La secrétaire d’Etat aux droits de l’Homme, Rama Yade, a qualifié de « triste » et « choquant » le procès en Algérie d’une femme convertie au christianisme, disant espérer un « geste de clémence » à son égard, dans un entretien dimanche à Radio J.
« C’est triste, c’est choquant, d’abord parce que cela contrevient à la déclaration universelle des droits de l’Homme », qui proclame dans son article 18 la liberté de pensée, de conscience et de religion, a déclaré Mme Yade.
« Conformément à l’article 18 de la déclaration universelle des droits de l’Homme et conformément à la tradition d’hospitalité de l’Algérie, je crois que ce serait bien d’avoir un geste de clémence », a-t-elle ajouté.

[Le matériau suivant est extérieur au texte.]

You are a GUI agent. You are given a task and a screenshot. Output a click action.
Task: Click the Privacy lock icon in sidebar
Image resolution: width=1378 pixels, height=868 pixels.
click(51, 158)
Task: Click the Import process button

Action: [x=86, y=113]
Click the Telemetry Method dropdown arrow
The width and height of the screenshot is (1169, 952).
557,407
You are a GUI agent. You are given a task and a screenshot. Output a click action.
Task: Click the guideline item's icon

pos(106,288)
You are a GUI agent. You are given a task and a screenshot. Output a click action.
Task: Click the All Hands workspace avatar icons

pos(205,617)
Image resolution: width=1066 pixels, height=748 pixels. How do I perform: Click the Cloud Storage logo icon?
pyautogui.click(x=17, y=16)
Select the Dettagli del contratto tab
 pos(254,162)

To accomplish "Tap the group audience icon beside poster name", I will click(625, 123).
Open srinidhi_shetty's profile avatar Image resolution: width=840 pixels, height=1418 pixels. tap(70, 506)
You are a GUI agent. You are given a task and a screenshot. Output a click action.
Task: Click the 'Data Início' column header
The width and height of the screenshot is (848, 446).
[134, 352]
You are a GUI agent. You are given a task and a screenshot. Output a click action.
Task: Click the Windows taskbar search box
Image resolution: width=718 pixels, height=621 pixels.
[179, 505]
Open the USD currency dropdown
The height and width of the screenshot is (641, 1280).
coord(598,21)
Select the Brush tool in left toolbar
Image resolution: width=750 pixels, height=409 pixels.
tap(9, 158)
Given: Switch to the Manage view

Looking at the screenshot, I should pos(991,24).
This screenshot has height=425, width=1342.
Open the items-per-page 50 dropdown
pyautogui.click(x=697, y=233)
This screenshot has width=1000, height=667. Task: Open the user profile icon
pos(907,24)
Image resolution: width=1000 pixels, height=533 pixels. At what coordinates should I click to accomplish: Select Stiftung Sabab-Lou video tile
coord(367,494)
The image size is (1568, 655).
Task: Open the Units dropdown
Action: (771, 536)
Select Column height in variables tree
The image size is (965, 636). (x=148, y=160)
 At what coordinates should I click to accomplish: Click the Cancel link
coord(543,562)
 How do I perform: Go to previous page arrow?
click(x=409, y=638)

Le procureur de Tiaret, dans l’ouest de l’Algérie, a requis mardi trois ans de prison ferme contre Habiba Kouider, 37 ans, convertie au christianisme et jugée pour exercice illégal d’un culte non-musulman, en vertu d’une loi de 2006. Le verdict est attendu mardi, selon le président de l’Eglise protestante d’Algérie.
« Le christianisme ne menace pas l’islam en Algérie », a estimé Mme Yade. « Les chrétiens en Algérie sont 1% de la population, c’est-à-dire à peu près 11.500 personnes, 32 églises par rapport à 32.000 mosquées, donc je ne pense pas qu’il y ait une menace religieuse ».
La secrétaire d’Etat aux droits de l’Homme a relevé qu’il ne s’agissait « pas du premier cas de ce type », évoquant celui d’un prêtre catholique français, Pierre Wallez, condamné en avril à deux mois de prison avec sursis pour prosélytisme, par la cour d’appel de Tlemcen (ouest de l’Algérie).
« Mais j’ai confiance dans la tolérance du peuple algérien », a encore indiqué Mme Yade.